So we went along to parent's evening on Monday, and our aspie son is doing fine really, the handwriting is holding him back, but hopefully that will come in time, he's only 8, he's still got a few years at primary school to get over that. But our aspie daughter is another matter. Her language is about 2+ years behind the other kids in her class. She gets upset sometimes for no apparent reason, and then comes out with stuff that's happened at home that's upset her. Of course, she does the opposite at home. She was the happiest kid ever until she started school, totally oblivious to being different, but since school I think she has started to feel different.

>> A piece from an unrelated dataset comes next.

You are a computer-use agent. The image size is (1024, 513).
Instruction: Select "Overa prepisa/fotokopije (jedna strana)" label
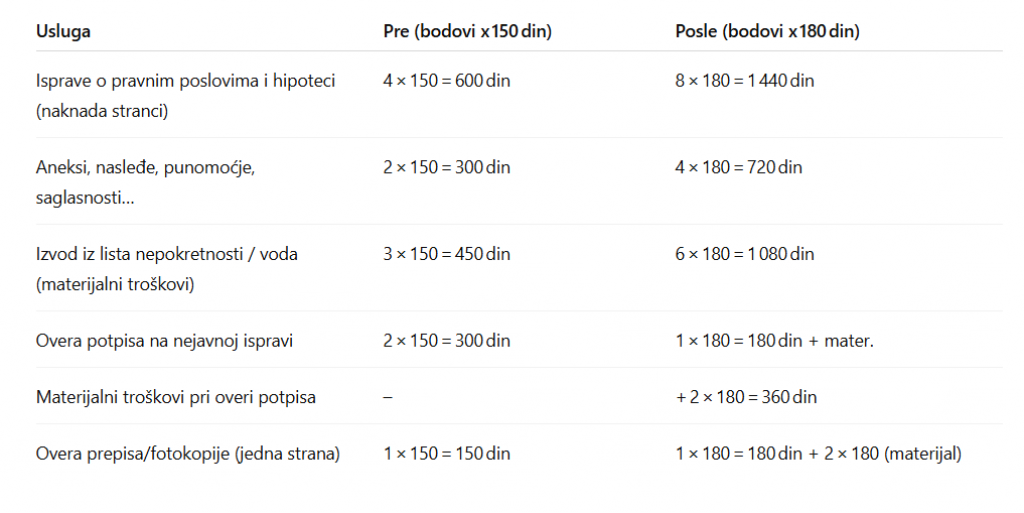[x=188, y=454]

I can remember my own feelings from the same age, I had the aspie thing going on, but not the language delay. I internalised the difference as guilt, and shame. Maybe because I'm a catholic? Not any more, but back then. I can still tap into my feelings from that age of being afraid of doing or saying the wrong thing, I was always trying to cover up my inability to figure out what I was supposed to be doing in various different scenarios. I could never figure out what the rules were, they always changed, and seemed to vary depending on what group of people you were in. I copied others, but this often got me into trouble, as I didn't know which bit of mimicry to use in what situation. I needed a map, and didn't have one. I felt quite lost and I think I have been constantly anxious my whole life.
So what do I tell my daughter. She doesn't even know the difference between in front of and behind. How can I fix her sadness, when I can't even begin to explain what's happening to her? Of course I can't. I know that. Doesn't make me feel any better about it.